● **Dataset**
________

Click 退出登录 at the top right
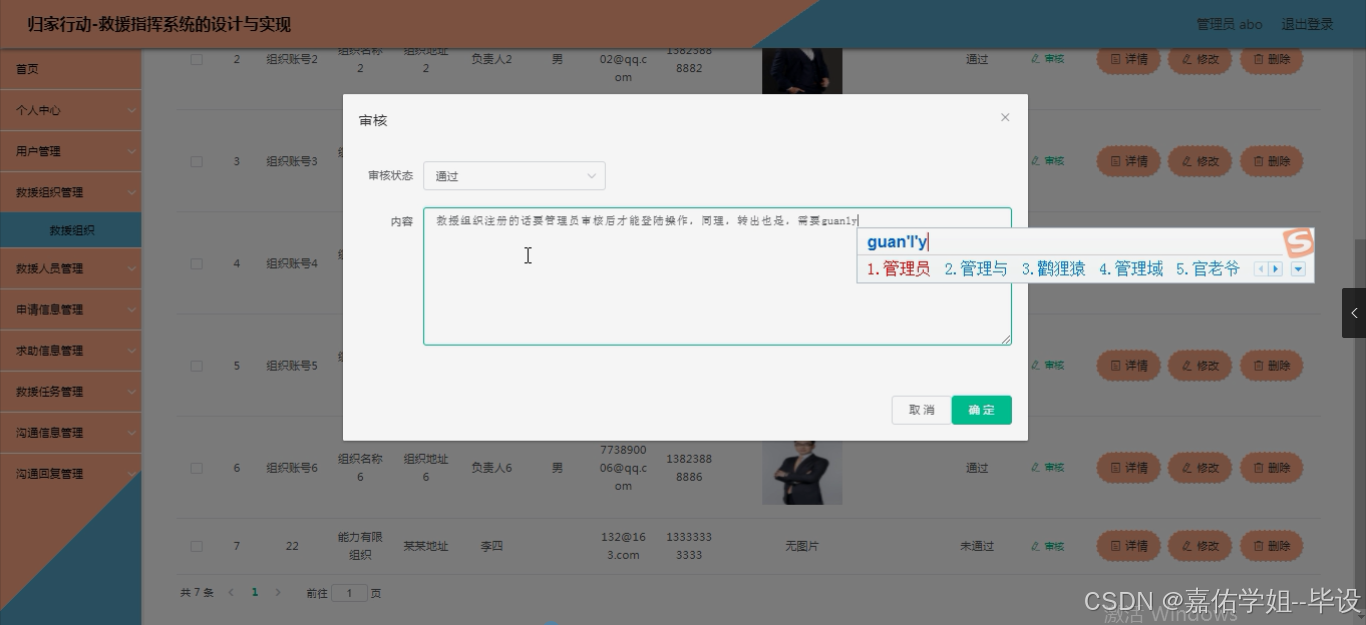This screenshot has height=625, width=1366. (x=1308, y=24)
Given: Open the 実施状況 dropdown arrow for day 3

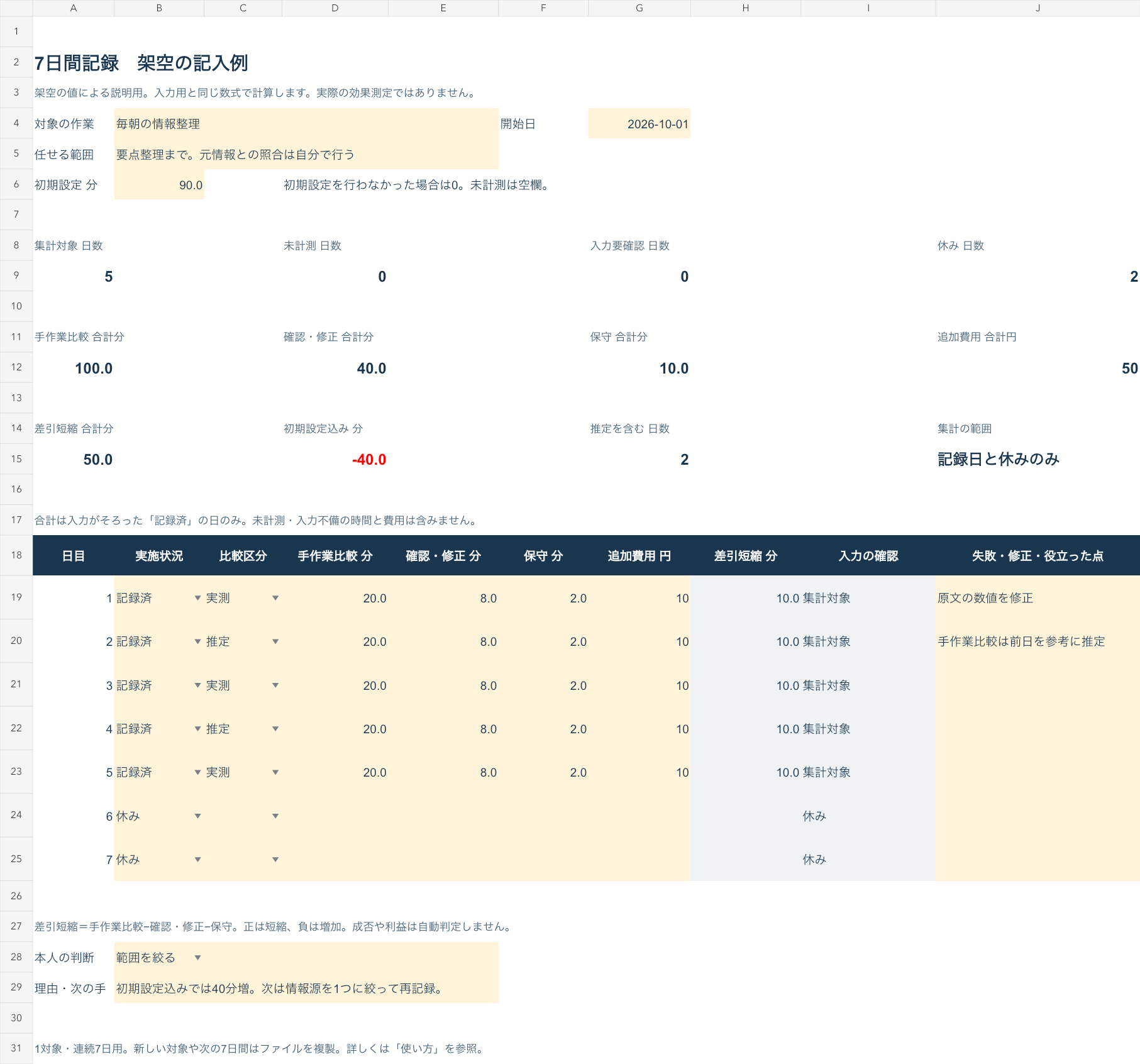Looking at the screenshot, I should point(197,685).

________

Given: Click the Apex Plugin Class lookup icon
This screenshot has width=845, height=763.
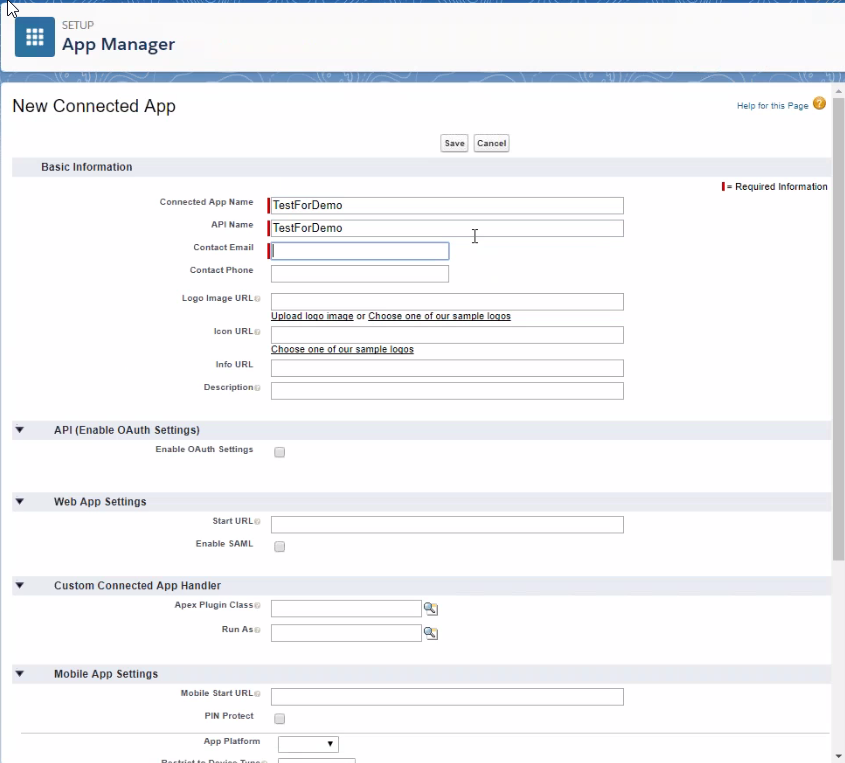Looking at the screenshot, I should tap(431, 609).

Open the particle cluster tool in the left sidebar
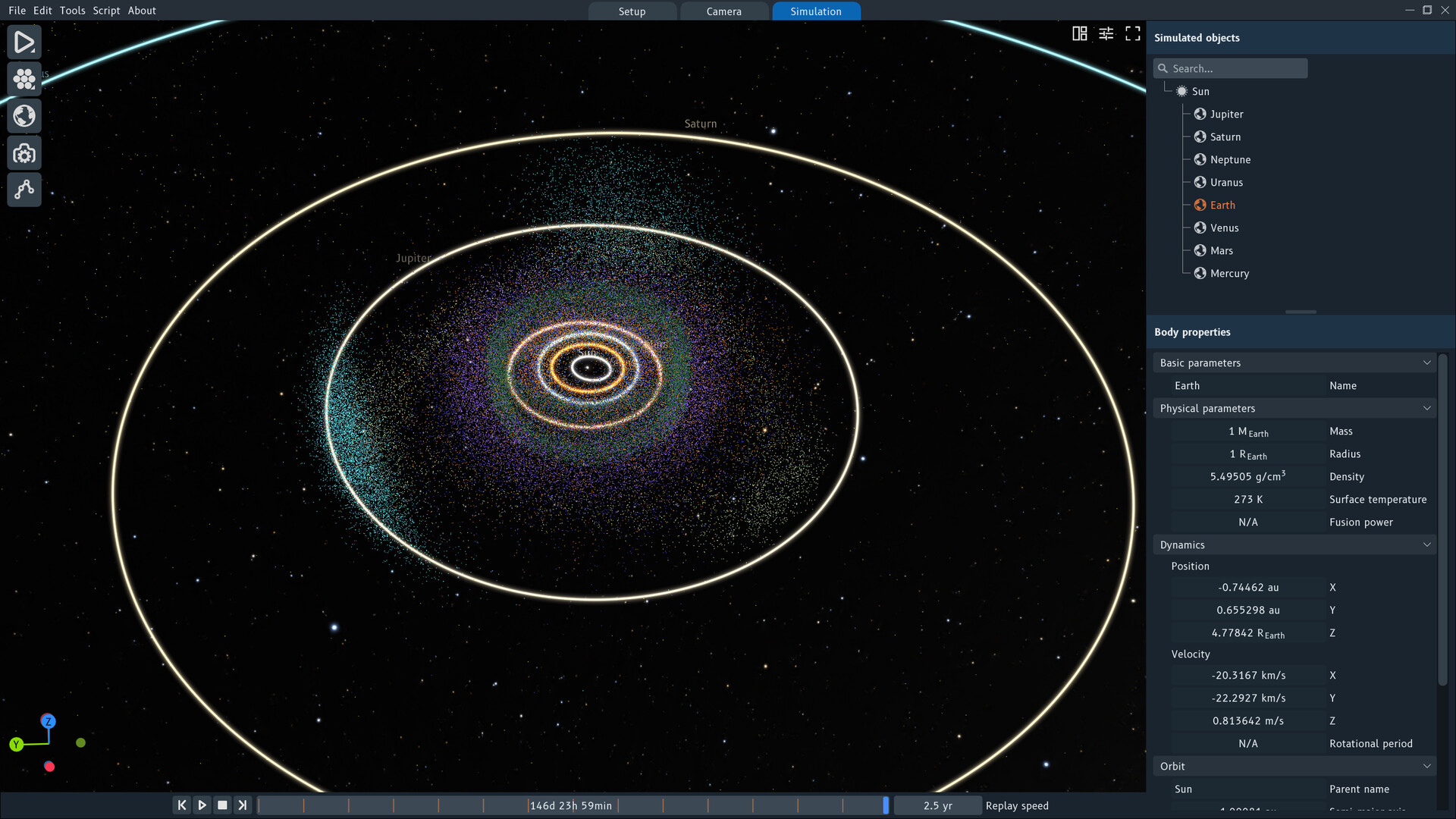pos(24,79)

________

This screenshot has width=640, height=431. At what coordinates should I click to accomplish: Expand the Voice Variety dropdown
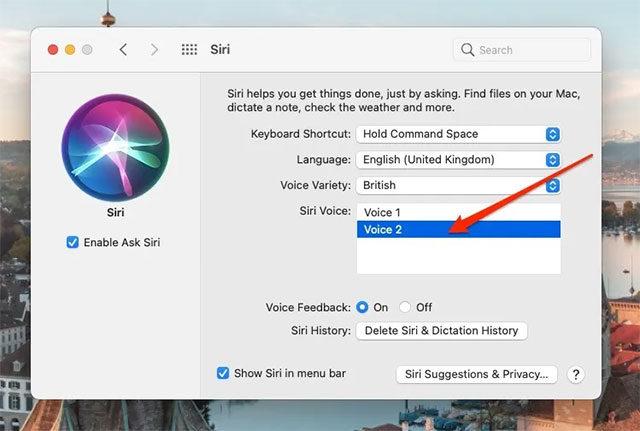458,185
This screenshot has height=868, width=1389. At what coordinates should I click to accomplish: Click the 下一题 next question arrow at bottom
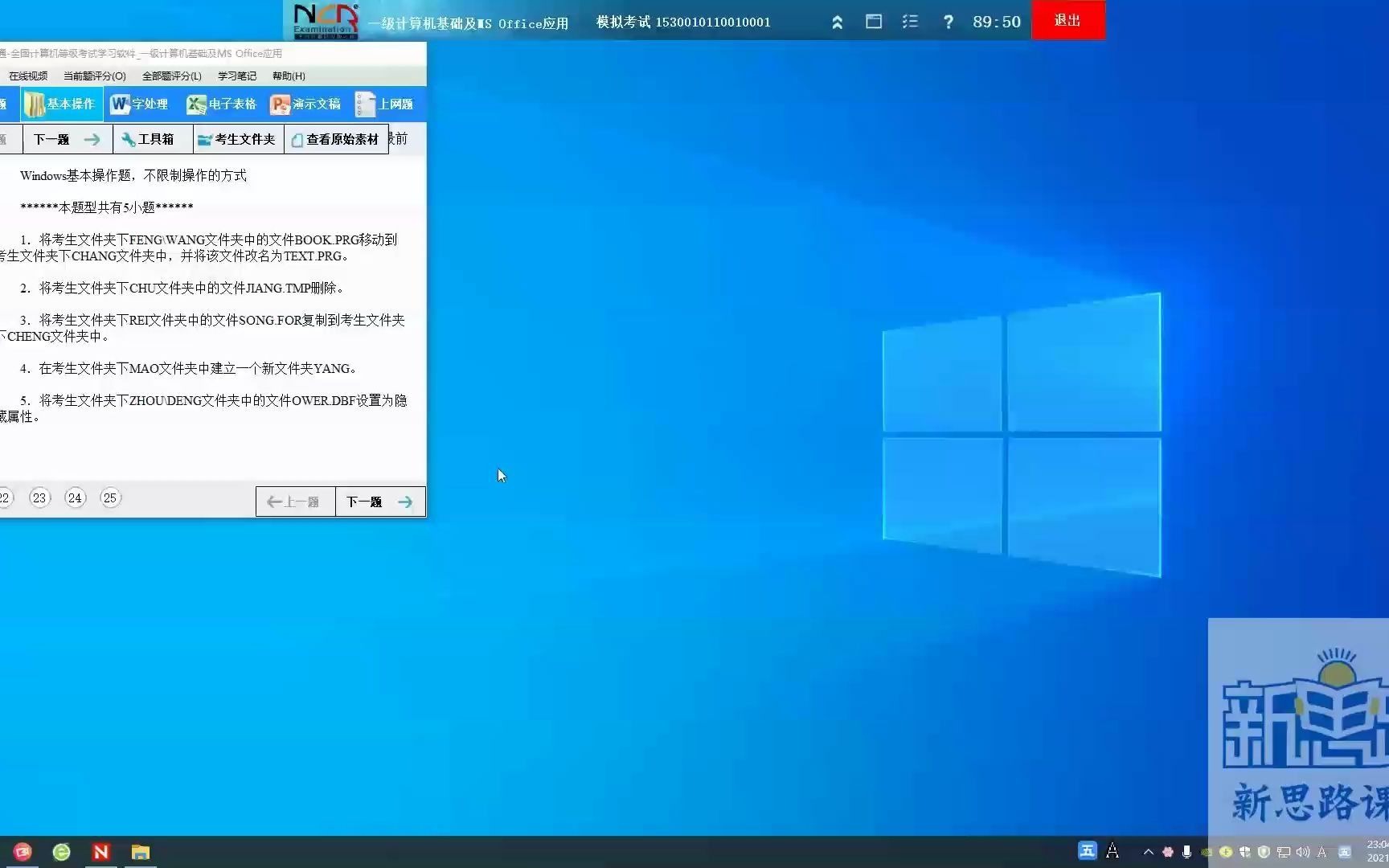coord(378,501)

________

● **Do this**
Rescale the data starting at the line containing "This screenshot has height=868, width=1389." and ending at the line containing "coord(378,501)". Write out only those lines, requests included and pictures omitted, with each answer coordinate multiplied by 1.3 and rounded to a whole number, halves rounded up.

● **Reply to the exercise**
This screenshot has height=868, width=1389. At what coordinates should I click to accomplish: Click the 下一题 next question arrow at bottom
coord(491,651)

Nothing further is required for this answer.